• **Task brief**
Note the line where "Instruction: Select shoulder value 18.90" appears in the data below; write it out exactly, along with every line that comes after it to the end.

++++ Data section ++++

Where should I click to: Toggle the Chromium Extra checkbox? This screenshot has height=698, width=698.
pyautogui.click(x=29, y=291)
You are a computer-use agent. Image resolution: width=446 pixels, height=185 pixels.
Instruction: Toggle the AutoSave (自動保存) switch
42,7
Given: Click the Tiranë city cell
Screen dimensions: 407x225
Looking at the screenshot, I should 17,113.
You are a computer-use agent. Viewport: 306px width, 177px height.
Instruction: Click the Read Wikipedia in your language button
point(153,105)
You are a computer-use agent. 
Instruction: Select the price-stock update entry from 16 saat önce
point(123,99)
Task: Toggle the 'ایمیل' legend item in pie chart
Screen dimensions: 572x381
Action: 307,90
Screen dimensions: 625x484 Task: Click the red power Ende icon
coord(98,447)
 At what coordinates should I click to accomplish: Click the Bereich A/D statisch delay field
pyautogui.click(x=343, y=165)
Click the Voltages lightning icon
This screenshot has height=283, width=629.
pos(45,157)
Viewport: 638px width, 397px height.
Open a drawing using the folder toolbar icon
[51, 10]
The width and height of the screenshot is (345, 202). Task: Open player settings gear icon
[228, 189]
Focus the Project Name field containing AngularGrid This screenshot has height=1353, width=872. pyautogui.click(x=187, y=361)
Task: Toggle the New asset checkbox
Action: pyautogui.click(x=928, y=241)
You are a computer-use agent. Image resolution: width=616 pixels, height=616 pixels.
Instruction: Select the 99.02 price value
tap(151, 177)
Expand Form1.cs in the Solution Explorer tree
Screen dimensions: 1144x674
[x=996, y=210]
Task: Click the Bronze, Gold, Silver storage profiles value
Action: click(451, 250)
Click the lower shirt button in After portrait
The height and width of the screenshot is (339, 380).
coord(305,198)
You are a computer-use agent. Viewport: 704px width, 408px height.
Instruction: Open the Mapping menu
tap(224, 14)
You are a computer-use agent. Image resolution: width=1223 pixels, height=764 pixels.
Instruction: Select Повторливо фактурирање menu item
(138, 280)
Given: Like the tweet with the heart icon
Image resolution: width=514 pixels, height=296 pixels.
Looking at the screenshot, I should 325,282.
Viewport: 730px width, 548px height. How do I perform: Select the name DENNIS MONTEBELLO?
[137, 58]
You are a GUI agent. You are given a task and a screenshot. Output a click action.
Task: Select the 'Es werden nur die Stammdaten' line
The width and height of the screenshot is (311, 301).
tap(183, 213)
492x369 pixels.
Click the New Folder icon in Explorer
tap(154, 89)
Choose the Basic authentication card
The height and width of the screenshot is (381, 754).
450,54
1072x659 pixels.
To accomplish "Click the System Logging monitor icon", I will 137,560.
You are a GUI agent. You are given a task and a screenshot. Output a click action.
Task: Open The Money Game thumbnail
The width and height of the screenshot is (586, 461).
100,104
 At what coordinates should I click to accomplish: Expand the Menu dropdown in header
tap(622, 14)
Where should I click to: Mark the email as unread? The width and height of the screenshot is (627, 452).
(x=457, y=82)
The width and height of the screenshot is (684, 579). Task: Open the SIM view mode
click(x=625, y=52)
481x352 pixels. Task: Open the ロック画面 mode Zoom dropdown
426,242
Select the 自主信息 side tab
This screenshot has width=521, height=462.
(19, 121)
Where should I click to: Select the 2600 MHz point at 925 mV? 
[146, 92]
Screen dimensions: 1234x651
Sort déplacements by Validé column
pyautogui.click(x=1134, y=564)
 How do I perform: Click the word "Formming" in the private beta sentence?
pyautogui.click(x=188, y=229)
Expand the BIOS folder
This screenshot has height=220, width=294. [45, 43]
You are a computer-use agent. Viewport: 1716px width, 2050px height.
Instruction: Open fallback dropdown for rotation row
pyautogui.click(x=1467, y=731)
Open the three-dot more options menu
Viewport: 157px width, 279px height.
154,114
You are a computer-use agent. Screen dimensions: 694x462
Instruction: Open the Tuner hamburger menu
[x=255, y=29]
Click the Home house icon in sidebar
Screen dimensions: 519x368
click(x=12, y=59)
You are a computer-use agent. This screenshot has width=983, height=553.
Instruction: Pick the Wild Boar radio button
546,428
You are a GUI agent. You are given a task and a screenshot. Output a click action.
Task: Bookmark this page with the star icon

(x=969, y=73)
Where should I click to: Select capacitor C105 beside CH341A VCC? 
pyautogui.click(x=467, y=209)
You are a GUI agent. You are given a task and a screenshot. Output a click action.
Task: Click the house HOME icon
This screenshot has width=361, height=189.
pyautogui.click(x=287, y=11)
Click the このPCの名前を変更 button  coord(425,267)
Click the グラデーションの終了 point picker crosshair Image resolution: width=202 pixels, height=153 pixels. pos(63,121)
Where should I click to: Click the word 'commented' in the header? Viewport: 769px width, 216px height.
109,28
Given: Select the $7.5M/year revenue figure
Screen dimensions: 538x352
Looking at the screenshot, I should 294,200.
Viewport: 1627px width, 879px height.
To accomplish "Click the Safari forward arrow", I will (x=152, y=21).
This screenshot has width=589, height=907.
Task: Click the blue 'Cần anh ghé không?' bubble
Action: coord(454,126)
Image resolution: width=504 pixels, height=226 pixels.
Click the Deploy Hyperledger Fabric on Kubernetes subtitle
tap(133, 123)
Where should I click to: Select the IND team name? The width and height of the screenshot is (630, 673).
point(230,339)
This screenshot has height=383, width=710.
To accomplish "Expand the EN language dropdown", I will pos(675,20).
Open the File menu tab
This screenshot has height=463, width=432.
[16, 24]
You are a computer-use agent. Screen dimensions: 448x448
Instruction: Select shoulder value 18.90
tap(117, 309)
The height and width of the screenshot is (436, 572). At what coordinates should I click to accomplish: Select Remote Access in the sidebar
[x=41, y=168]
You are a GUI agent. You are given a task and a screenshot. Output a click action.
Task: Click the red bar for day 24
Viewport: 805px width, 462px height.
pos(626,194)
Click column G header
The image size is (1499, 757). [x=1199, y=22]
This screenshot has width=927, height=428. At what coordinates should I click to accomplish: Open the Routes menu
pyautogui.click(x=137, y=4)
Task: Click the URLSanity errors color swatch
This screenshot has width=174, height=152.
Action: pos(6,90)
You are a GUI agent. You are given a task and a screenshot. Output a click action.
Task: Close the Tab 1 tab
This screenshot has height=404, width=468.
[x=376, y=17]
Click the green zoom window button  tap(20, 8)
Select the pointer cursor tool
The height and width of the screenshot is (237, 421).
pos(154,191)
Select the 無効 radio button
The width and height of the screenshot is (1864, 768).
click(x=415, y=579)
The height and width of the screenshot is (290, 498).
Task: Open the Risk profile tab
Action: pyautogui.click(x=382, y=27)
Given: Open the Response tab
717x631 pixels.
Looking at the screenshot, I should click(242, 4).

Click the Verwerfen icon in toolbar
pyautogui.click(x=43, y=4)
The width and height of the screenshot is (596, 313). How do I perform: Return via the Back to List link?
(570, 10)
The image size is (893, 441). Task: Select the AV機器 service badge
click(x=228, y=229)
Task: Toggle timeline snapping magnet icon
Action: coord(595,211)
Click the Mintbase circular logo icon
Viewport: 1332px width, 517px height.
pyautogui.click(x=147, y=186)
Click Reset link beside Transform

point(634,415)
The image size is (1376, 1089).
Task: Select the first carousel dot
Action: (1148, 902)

++++

• **Result**
Instruction: Select shoulder value 18.90
tap(117, 309)
The height and width of the screenshot is (436, 572). At what coordinates should I click to accomplish: Select Remote Access in the sidebar
[x=41, y=168]
You are a GUI agent. You are given a task and a screenshot. Output a click action.
Task: Click the red bar for day 24
Viewport: 805px width, 462px height.
pos(626,194)
Click column G header
The image size is (1499, 757). [x=1199, y=22]
This screenshot has width=927, height=428. At what coordinates should I click to accomplish: Open the Routes menu
pyautogui.click(x=137, y=4)
Task: Click the URLSanity errors color swatch
This screenshot has width=174, height=152.
Action: pos(6,90)
You are a GUI agent. You are given a task and a screenshot. Output a click action.
Task: Close the Tab 1 tab
This screenshot has height=404, width=468.
[x=376, y=17]
Click the green zoom window button  tap(20, 8)
Select the pointer cursor tool
The height and width of the screenshot is (237, 421).
pos(154,191)
Select the 無効 radio button
The width and height of the screenshot is (1864, 768).
click(x=415, y=579)
The height and width of the screenshot is (290, 498).
Task: Open the Risk profile tab
Action: pyautogui.click(x=382, y=27)
Given: Open the Response tab
717x631 pixels.
Looking at the screenshot, I should click(242, 4).

Click the Verwerfen icon in toolbar
pyautogui.click(x=43, y=4)
The width and height of the screenshot is (596, 313). How do I perform: Return via the Back to List link?
(570, 10)
The image size is (893, 441). Task: Select the AV機器 service badge
click(x=228, y=229)
Task: Toggle timeline snapping magnet icon
Action: coord(595,211)
Click the Mintbase circular logo icon
Viewport: 1332px width, 517px height.
pyautogui.click(x=147, y=186)
Click Reset link beside Transform

point(634,415)
The image size is (1376, 1089).
Task: Select the first carousel dot
Action: (1148, 902)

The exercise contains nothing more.